Ela ainda detalha: “Em 2017, o Rio de Janeiro vivia uma das suas piores crises e, claro, a educação foi bastante afetada. Não foi fácil. Recitei firme daimoku para compreender meu papel nesse contexto. Então, assumi uma nova postura com a convicção de ‘pronta disposição para suportar tantos sofrimentos quanto forem necessários para cumprir a missão como devoto do Sutra do Lótus nos Últimos Dias da Lei’1 — como diz o buda Nichiren Daishonin num escrito. Minha missão é promover a inclusão e empoderar jovens de uma das regiões mais populosas do estado e também uma daquelas na qual a dignidade da vida das pessoas não é o foco”, explica.

É avanço!

Na organização, Luanda se empenha para encorajar as integrantes da Divisão Feminina. Liderando o grupo Zenshin, ela vai ao Japão, em 2018, para participar de um curso de aprimoramento. “Reconfirmei meu juramento como discípula Ikeda, e a partir dali meus objetivos se alinharam ainda mais com o propósito do kosen-rufu. Empenhei-me para mudar meu comportamento e transformar tudo o que me impedia de avançar. Ikeda sensei afirma numa mensagem: ‘A vida é uma batalha contra impasses e provações inesperadas, como também contra a inércia e a estagnação que nos arrastam. A força fundamental capaz de romper todas essas circunstâncias é o daimoku do rugido do leão.
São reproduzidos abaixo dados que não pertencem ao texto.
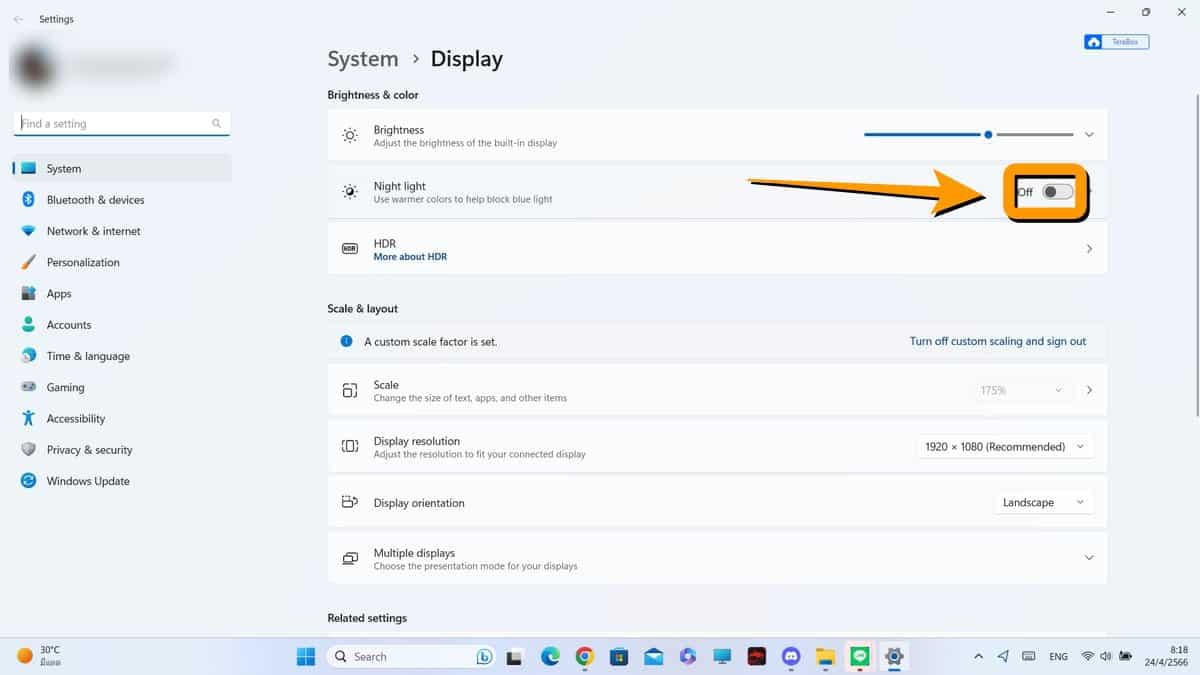Open Accounts settings
The image size is (1200, 675).
(x=70, y=324)
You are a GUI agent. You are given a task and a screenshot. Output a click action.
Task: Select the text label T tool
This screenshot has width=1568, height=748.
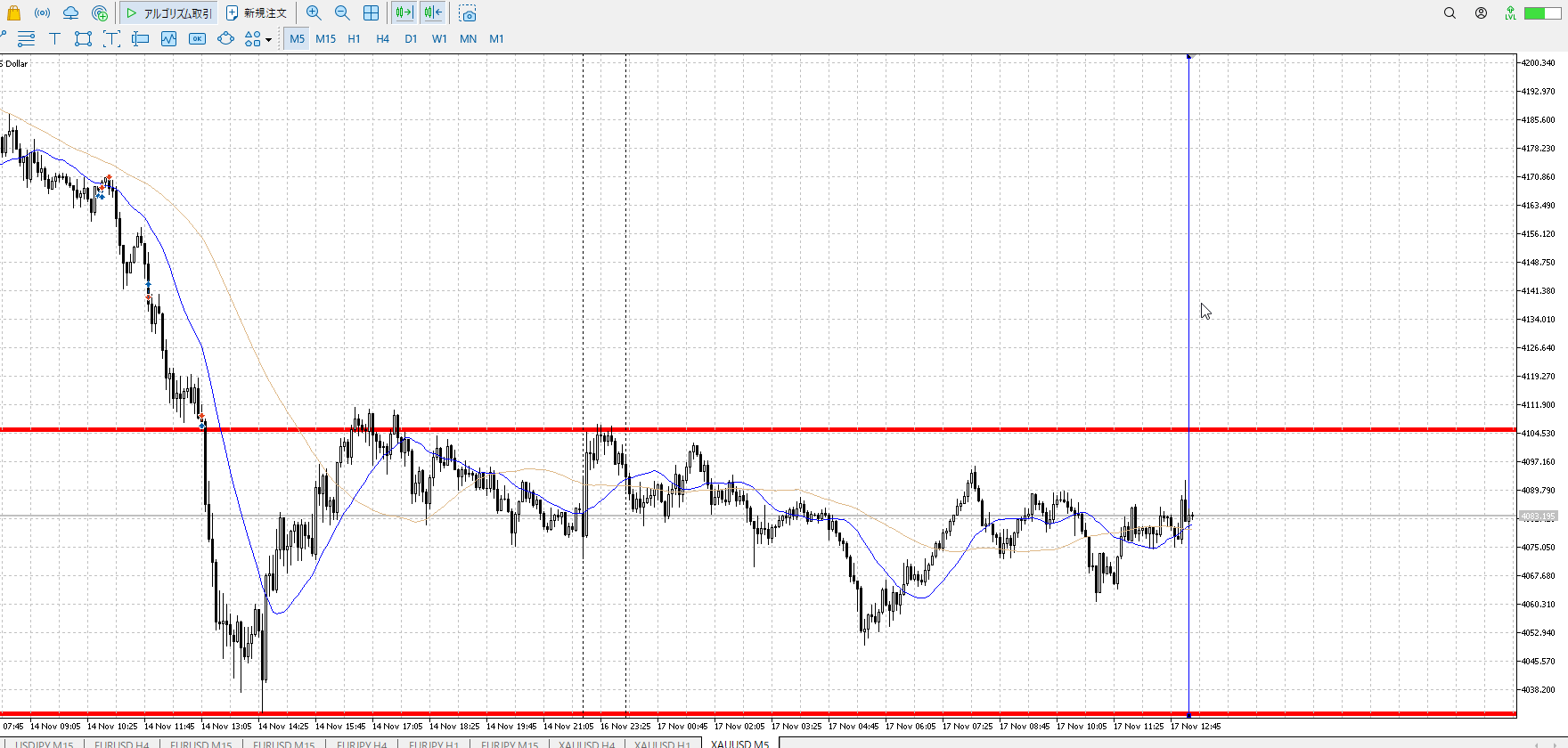point(54,38)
A pessoa que recita daimoku não é derrotada, aconteça o que acontecer’”.2

Tal determinação reflete no trabalho e novamente ela se destaca. Concorrendo ao cargo de reitora da universidade, vence a eleição direta, em novembro de 2020, e assumirá o cargo em 2021. “Comuniquei a Ikeda sensei e ele me parabenizou pelos esforços. Reconfirmei minha decisão feliz por ter sido eleita pela comunidade universitária e por saber que faço parte de uma instituição que colabora para construir novos modelos de estruturas sociais, ao apoiar a gestão de uma mulher negra. Não trato essa conquista somente como mérito pessoal, mas como resultado da árdua luta da minha mãe, uma mulher extraordinária e do meu pai, que faleceu em 2018 deixando para mim um grande legado. Agradeço a Ikeda sensei e à família Soka, e às pessoas que antes de mim abriram o caminho que trilho hoje.”
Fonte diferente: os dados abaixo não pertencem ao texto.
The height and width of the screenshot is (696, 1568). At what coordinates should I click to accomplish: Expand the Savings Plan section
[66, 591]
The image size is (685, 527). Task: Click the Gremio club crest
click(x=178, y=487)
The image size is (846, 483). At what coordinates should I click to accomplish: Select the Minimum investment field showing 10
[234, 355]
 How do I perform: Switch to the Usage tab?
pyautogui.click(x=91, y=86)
Luanda comemora essa vitória, mas reconhece que é necessário driblar os imprevistos em tempos tão incertos. Destemida, faz planos, convicta de deixar registrado um grande feito nessa história. “Imagino um dia ver o campus próprio da Uezo que contribua para o desenvolvimento da localidade. A universidade ainda é vista na periferia como um sonho difícil de alcançar. Hoje, quando os jovens, os negros, os excluí­dos e os sem esperança me observam ao menos podem pensar ‘Eu também consigo!’”, explica.
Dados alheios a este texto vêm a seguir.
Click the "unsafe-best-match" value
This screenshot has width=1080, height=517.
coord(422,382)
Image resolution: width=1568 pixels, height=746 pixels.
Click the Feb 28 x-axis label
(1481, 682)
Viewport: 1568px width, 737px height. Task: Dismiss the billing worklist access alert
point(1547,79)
Ela finaliza: “Sei que há muito para ser feito, mas quando os alunos vendo representatividade em mim, me agradecem pelo apoio, eu me revigoro! Reflito quão grandioso é meu propósito e que por isso não posso falhar. Com certeza, a educação é a ferramenta eficaz que insere as pessoas comuns nos mais restritos espaços sociais. Por isso, meu maior desejo é que os jovens cultivem o espírito de ‘jamais ser derrotado’, acreditando que é possível quebrar todas as barreiras que encontrarem. E que podem contar comigo para apoiá-los nessa caminhada que, mesmo não sendo tão simples, pode ser trilhada de maneira brilhante”.

Notas:

  1. Cf. Coletânea dos Escritos de Nichiren Daishonin, v. I, p. 211.
  2. Brasil Seikyo, ed. 2.352, 31 dez. 2016, p. A1.

Luanda Moraes, 43 anos. Engenheira química. Resp. pela DF do Distrito Andaraí, resp. pelo Grupo Zenshin da Sub. Centro, CSMRJ.